### TRECHO
---------------
Certamente, imóveis em bairros nobres são mais caros no preço do metro quadrado se comparados com aqueles encontrados em bairros mais simples.
Infraestrutura, localização, tipo de construção e acabamento são alguns dos fatores que pesam no preço do imóvel.
Vale lembrar que aquela história de que adquirir um imóvel na planta é melhor negócio do que um imóvel usado ou pronto, em razão do preço ser mais baixo, já não mais se justifica na prática, pois os preços estão equilibrados, ou o imóvel usado ou recém entregue pode apresentar um preço de venda menor do que um novo lançamento por determinada incorporadora, cuja obra somente estará pronta daqui três anos ou mais.

c) documentação do imóvel: o imóvel, se usado, deve estar com a documentação em ordem. Os elementos a serem verificados pelo comprador são:
i) a matrícula atualizada, a fim de constatar se quem o está vendendo realmente é o proprietário e se o imóvel não apresenta ônus, como hipoteca, penhora, caução etc.;
ii) certidão atualizada do IPTU, a fim de verificar se o imóvel possui débitos perante a Prefeitura;
iii) certidão negativa e atualizada de tributos municipais, a cargo do vendedor;
iv) declaração de inexistência de débitos condominiais, em se tratando de imóvel localizado em condomínio;
v) pesquisar perante cada ente público (Prefeitura, Governo, União, sem contar as concessionárias e autarquias) se o imóvel que se pretende adquirir é ou não declarado como sendo de utilidade pública, pois seria, no mínimo, desastrosa a compra de um bem que posteriormente venha a ser objeto de desapropriação.
Vale lembrar que na hipótese de existir débitos decorrentes de tributos ou a existência de débitos condominiais, quem responde por eles é o imóvel em razão da existência de obrigação propter rem, que significa obrigação em razão da coisa.
Trata-se de obrigação que vincula o bem em razão do domínio e, nesse cenário, o adquirente assume a responsabilidade pela liquidação da dívida perante o credor, sob pena de vir a perder o imóvel.
Assim, de nada adiantaria uma discussão judicial para responsabilizar essa ou aquela pessoa, já que quem responde por esse tipo de dívida é o imóvel, daí porque a efetiva necessidade do comprador não isentar o vendedor de apresentar todas as certidões imobiliárias, por mais demorado e burocrático que esse procedimento possa ser.
---------------
### EXTRATO DE DADOS

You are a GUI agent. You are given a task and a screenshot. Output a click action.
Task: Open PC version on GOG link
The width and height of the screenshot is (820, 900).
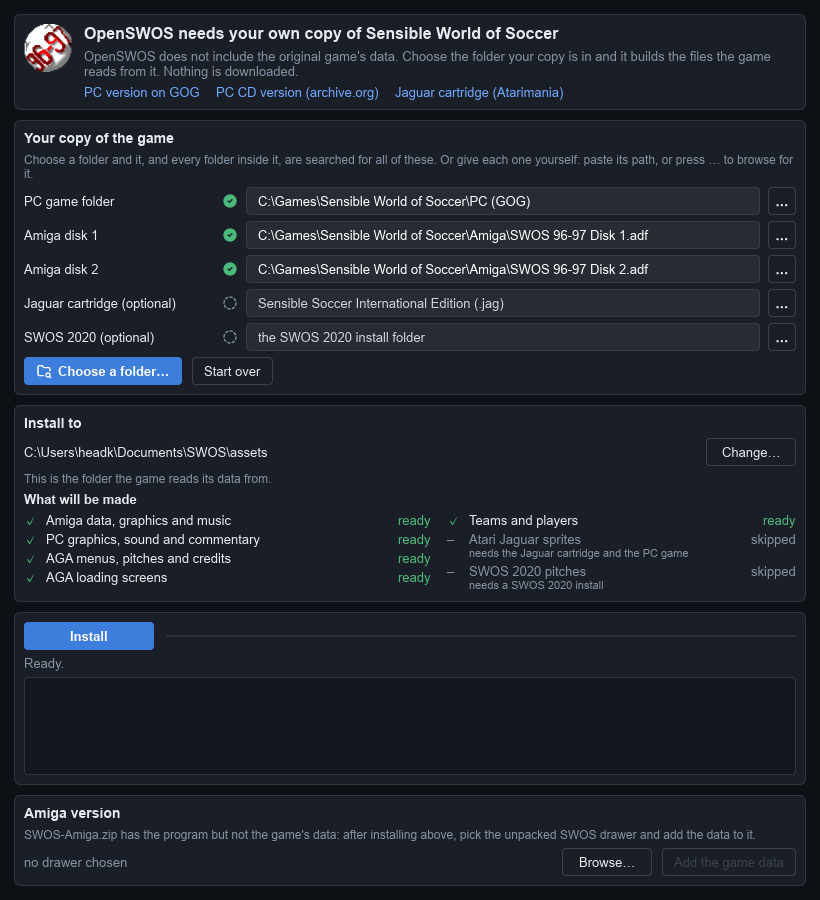[142, 92]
---------------
### TAREFAS
**1)** Resuma em duas frases o trecho sobre a compra de imóveis.
**2)** Escreva a continuação do trecho sobre a compra de imóveis, começando logo após a última frase.

### RESPOSTAS
**1)** O preço de um imóvel depende de fatores como infraestrutura, localização, tipo de construção e acabamento, e comprar na planta já não é necessariamente mais barato do que comprar um imóvel usado ou pronto. Na compra de um imóvel usado, o comprador deve verificar a documentação (matrícula atualizada, certidões de IPTU e de tributos municipais, declaração de inexistência de débitos condominiais e eventual declaração de utilidade pública), pois dívidas tributárias e condominiais recaem sobre o próprio imóvel e o adquirente assume a responsabilidade por quitá-las.

**2)**
d) documentos do vendedor: é necessário que qualquer comprador verifique a idoneidade do vendedor, a fim de evitar a ocorrência de fraude, mediante a solicitação dos seguintes documentos: i) cópia do RG e CPF ou CNPJ (se o vendedor for pessoa jurídica) e documentos dos sócios da empresa vendedora;
ii) certidão de nascimento atualizada, a fim de averiguação do estado civil do vendedor;
iii) certidão negativa do INSS e do FGTS, se o vendedor for pessoa jurídica;
iv) certidão negativa de débitos tributários das Fazendas Federal, Estadual e Municipal;
v) certidão da Justiça Estadual e da Justiça Federal, a fim de verificar a ocorrência de ações cíveis; ações criminais e ações de execução fiscal;
vi) certidão negativa da justiça do trabalho; e
vii) certidão negativa da justiça federal.
Sendo o vendedor pessoa jurídica, deve-se ler cuidadosamente cada certidão, especialmente as certidões judiciais (estaduais e federais), além de solicitar certidões dos sócios da empresa, evitando possível fraude contra credores.
Vale destacar que, perante a legislação brasileira, o devedor responde pelo cumprimento de suas obrigações com todos os seus bens, sejam eles presente ou futuros, conforme determina o artigo 591 do Código de Processo Civil. Logo, é imprescindível que o vendedor seja pessoa idônea, moral e financeiramente.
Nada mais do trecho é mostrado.